The real villain in this piece isn't some tourist with a suitcase on wheels. It’s the Spanish government and their utter failure to understand how human beings actually work. I’ve got a place out in Spain, in a usual year I'll spend 50% of it there, but in 2026 and maybe even 2027 I plan to travel and not use it, so I thought I’d do the decent thing and rent it out. I'm not looking to make any money from it, more really just keep it occupied and "lived-in". I figured I could find a young Spanish couple who needed somewhere to live for cheap while they save for a deposit.
Now, I’m no right-wing nutter (I was a Labour man back when the party actually had a backbone). I’m all for social policies that look after people, but they have to actually work in the real world. Spain’s current lot are proving that "good intentions" are a poor substitute for common sense.

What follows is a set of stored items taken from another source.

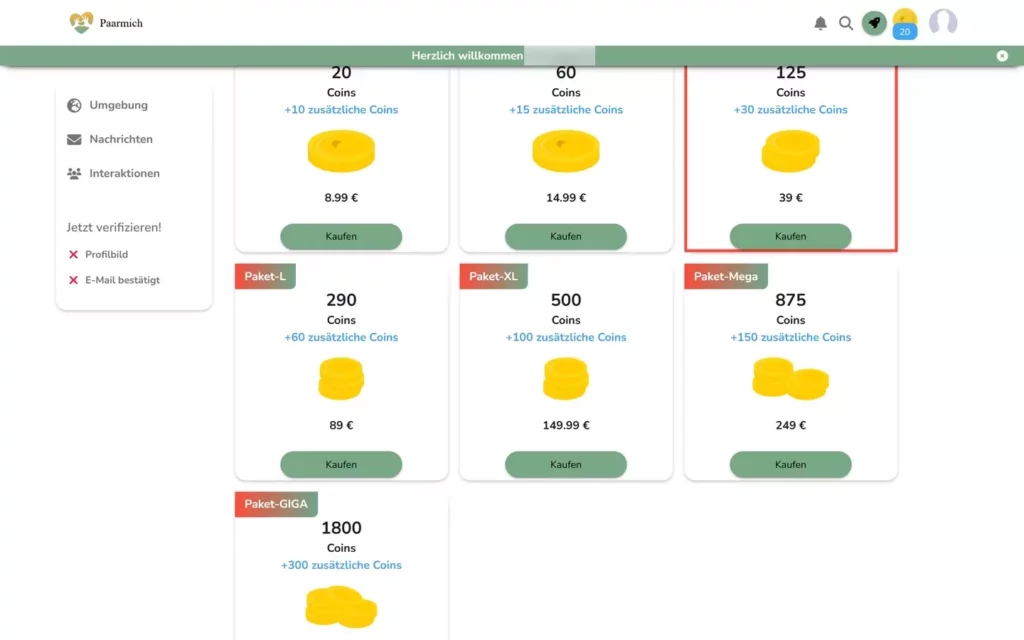Viewport: 1024px width, 640px height.
Task: Buy the 20 coins package
Action: (341, 236)
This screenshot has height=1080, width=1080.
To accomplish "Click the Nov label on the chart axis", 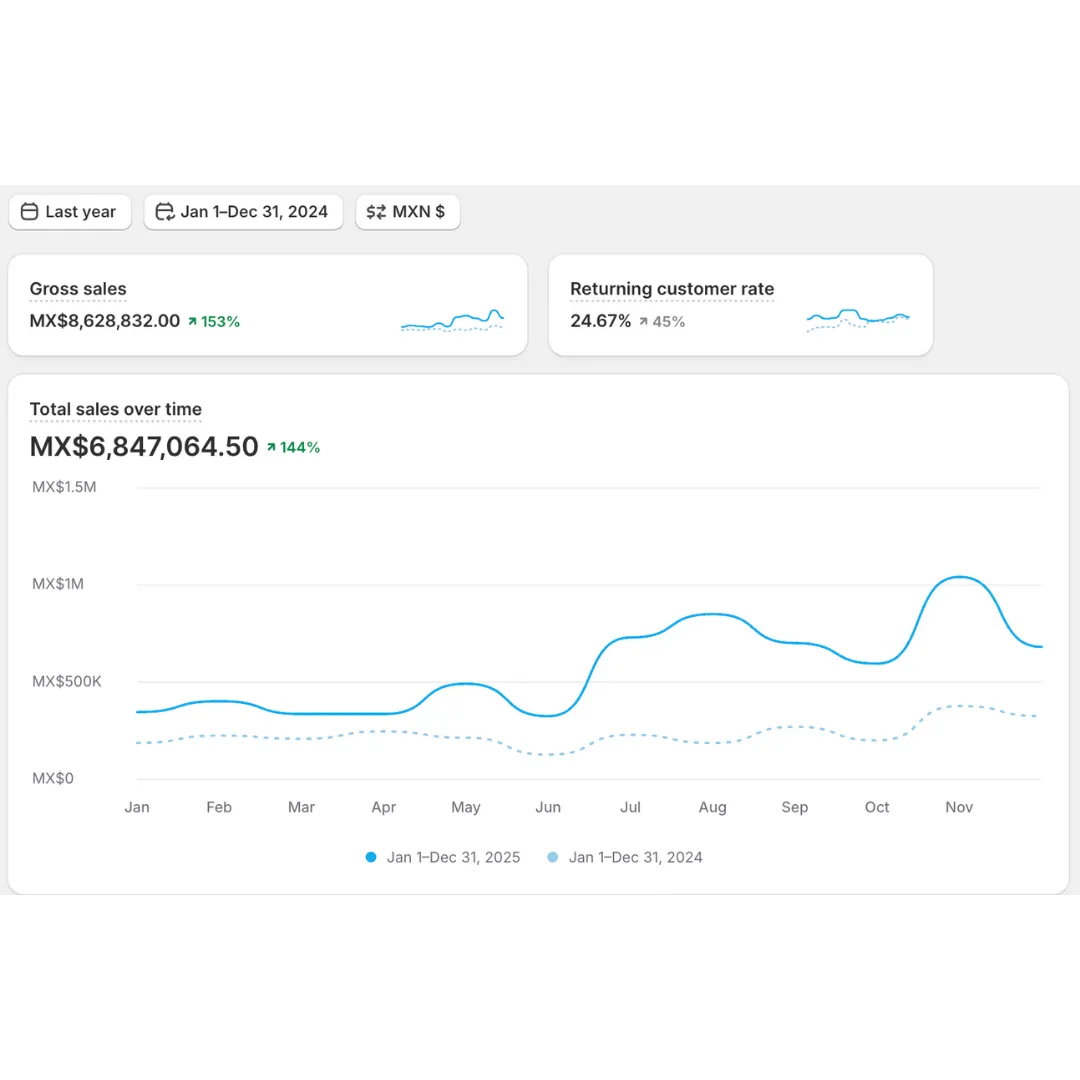I will click(959, 807).
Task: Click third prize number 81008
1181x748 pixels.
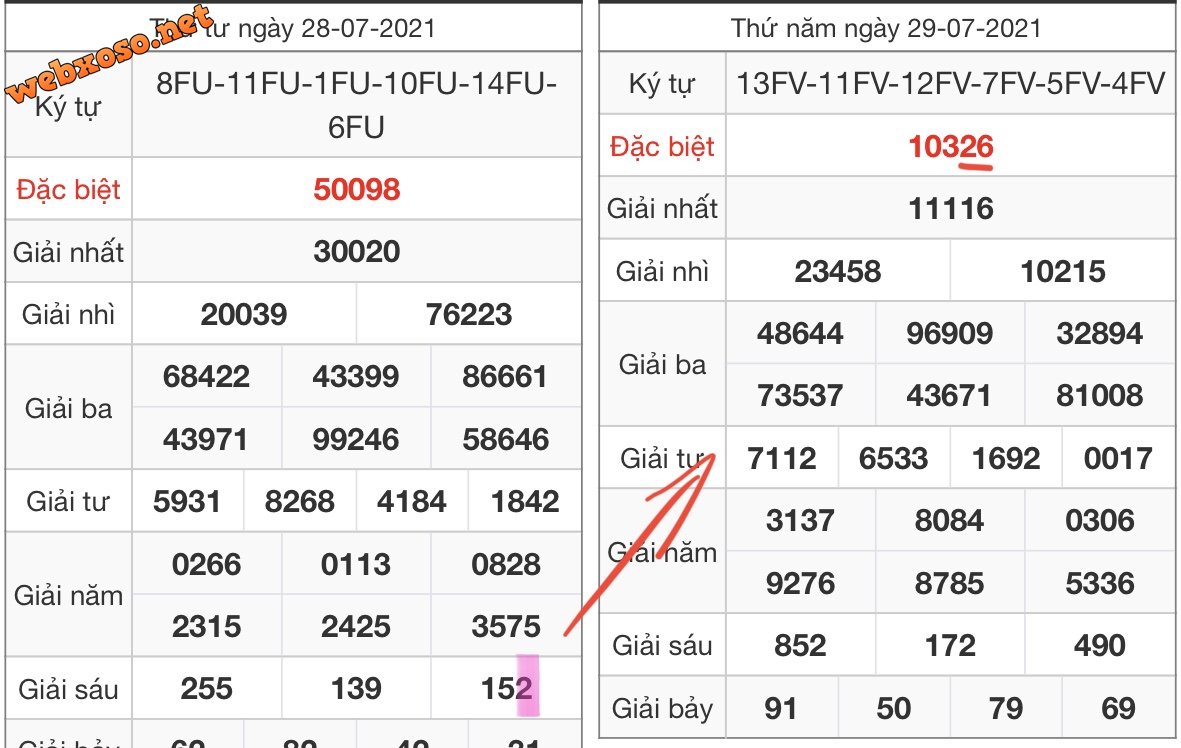Action: click(1099, 396)
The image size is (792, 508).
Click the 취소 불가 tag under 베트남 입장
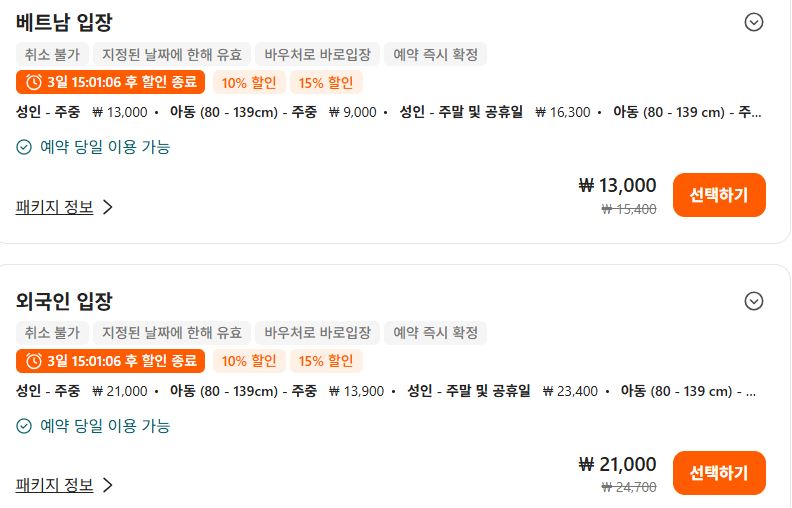[52, 54]
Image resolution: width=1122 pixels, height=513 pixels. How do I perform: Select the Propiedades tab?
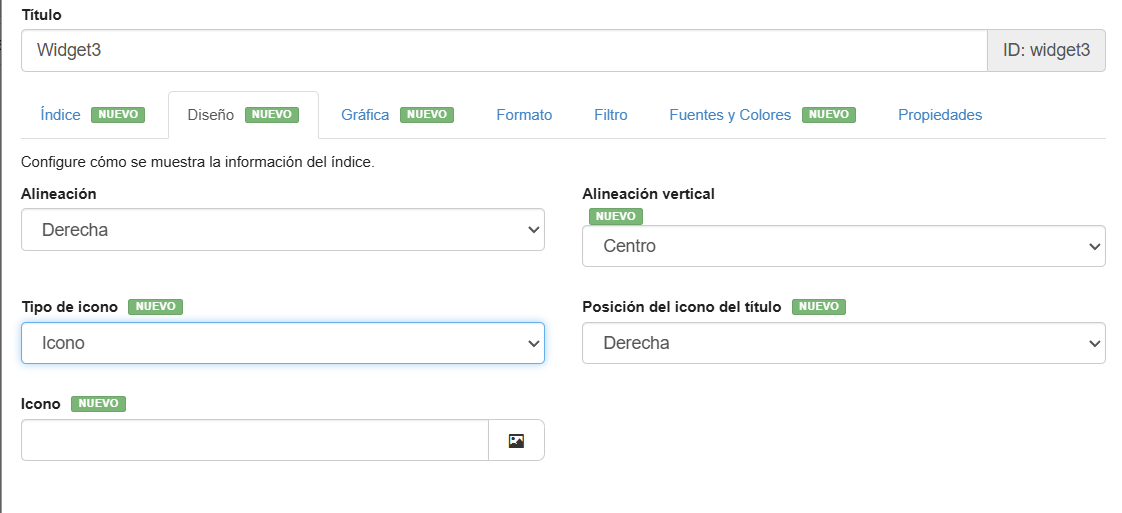pos(940,115)
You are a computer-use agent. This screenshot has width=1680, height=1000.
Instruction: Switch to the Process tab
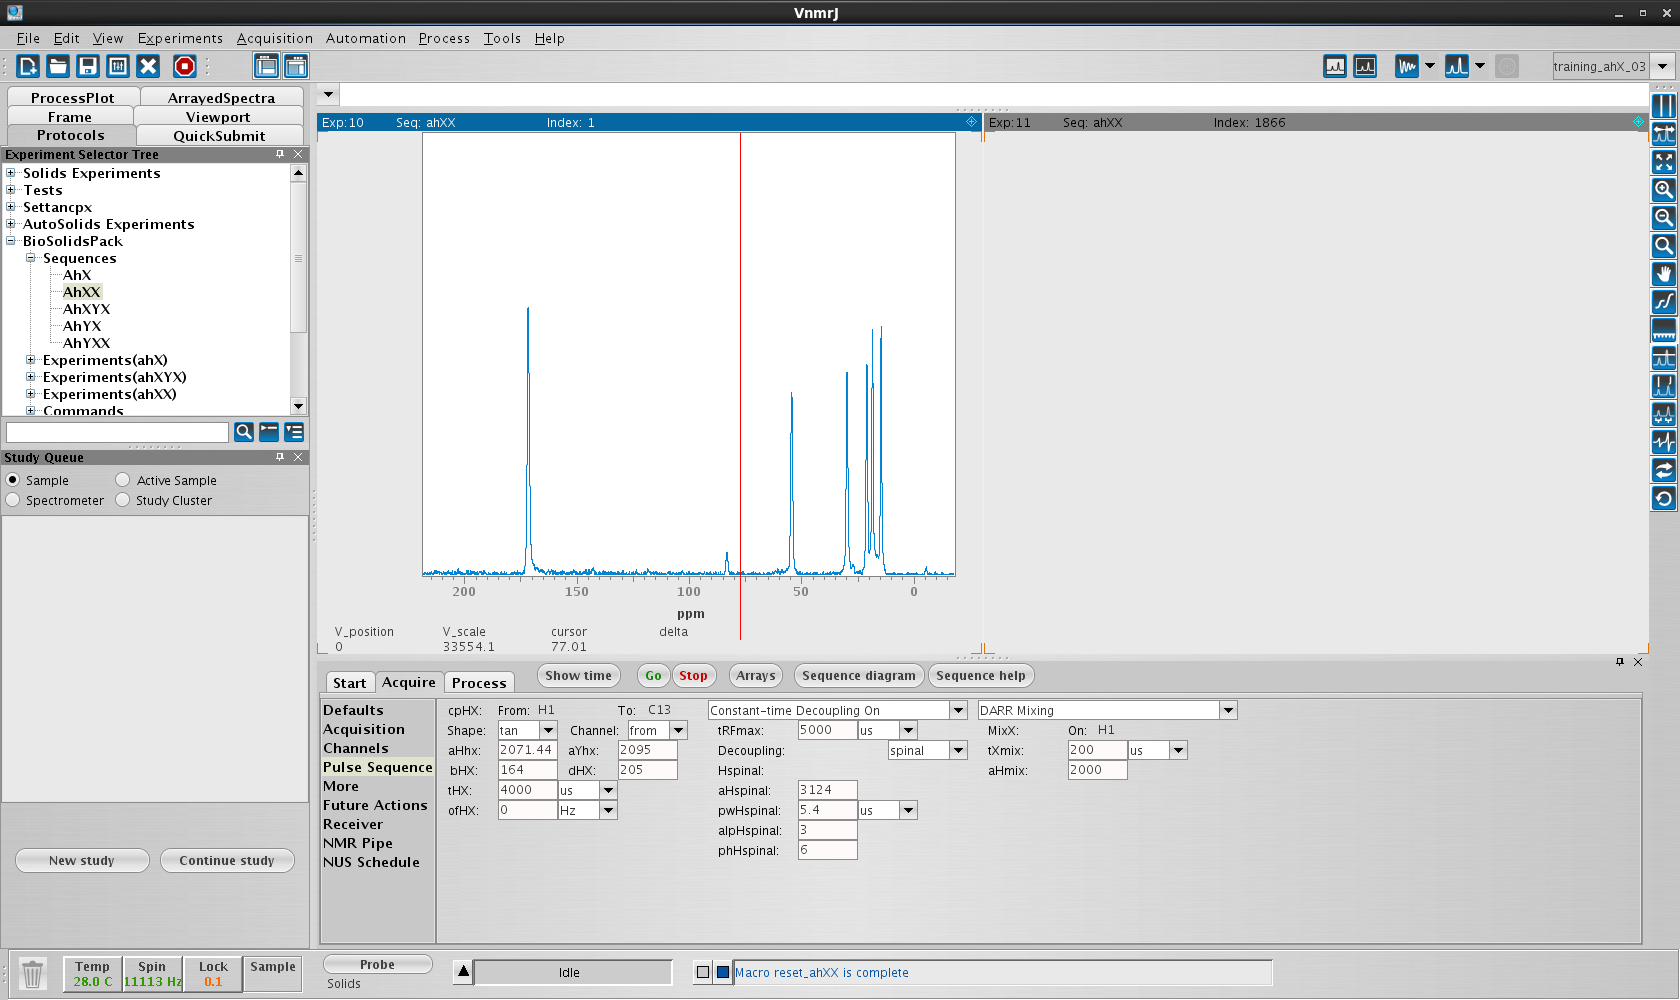[479, 683]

So my plan seemed perfect. A young couple get a foot up and the household bills covered. Everyone wins, right?
Wrong. As soon as you look at the Ley de Arrendamientos Urbanos (LAU), the whole plan goes down the swale.
The Five Year Trap
I wanted to offer a one-year contract, maybe with an option to extend to two. But the law says if I rent to an individual, they have a right to mandatory extensions up to five years (or seven if I were a company). I can’t get them out unless I need the place for myself or my family, and even then, it’s a legal minefield.
The government thinks they’re "protecting" tenants, but they’ve just scared off every decent person who isn't a massive hedge fund. By trying to force a "perfect" long-term solution, they’ve killed off the flexible, medium term options that people actually need. So, instead of a young couple getting a helping hand, my house sits empty. I’m actually going to have to pay a maintenance firm to check the pipes while a perfectly good home sits empty. It’s insanity.
The Ghost Houses of Iberia
You want to talk about supply? Spain has roughly 3.8 million empty homes. That’s about 14.4% of the total housing stock. Airbnb is a drop in the ocean compared to that.
The reason they’re empty is two-fold:
- The Inheritance Tax (Sucesiones) Standoff: In many regions, unless you’re a direct descendant, you can get hit with tax rates between up to 34%!. If you can’t afford the tax to "officialise" the inheritance, you can’t sell the place. So, siblings often just lock the door and wait, hoping the laws change.
- The Plusvalía Trap: Even if you do sell, the local "Plusvalía" tax (a tax on the increase in land value) can eat another chunk of any profit. Many people reckon it’s simply not worth the faff and the bill, so the house just sits and rots.
The Squatter Fear (Okupas)
Then there’s the big one: the law is so heavily weighted towards the person inside the house that if someone breaks in and changes the locks, it can take 18 to 24 months to get them out through the courts. If you’re a small-time owner, why would you risk your life savings on a rental market that treats you like a criminal the moment something goes wrong?
Probate and Bureaucracy
Then you’ve got the houses where the owner died decades ago and the paperwork is tied up in a system that moves at the speed of a tectonic plate. A standard probate can take 10 to 18 months even when things are simple. There’s no efficient system to bring these derelict shells back into the market. Locals want to buy them, but the deeds are stuck in a dusty file in a basement in Madrid.
The Reality Check
By making it "impossible" to evict and "mandatory" to keep tenants for half a decade, the government has choked the supply. Landlords have three choices:
- Go the Airbnb route (where you actually have control over your property).
- Rent to wealthy foreigners on "temporary" seasonal contracts.
- Leave it empty.
Most are choosing the last two. The rental shortage isn't a holidaymaker problem. It’s a policy problem. This isn't about being "anti-socialist"; it's about being pro-reality. If you make it a nightmare to rent out a house, people stop renting out houses. Simple as that. Cheers to the government for making sure everyone (except the maintenance company) loses.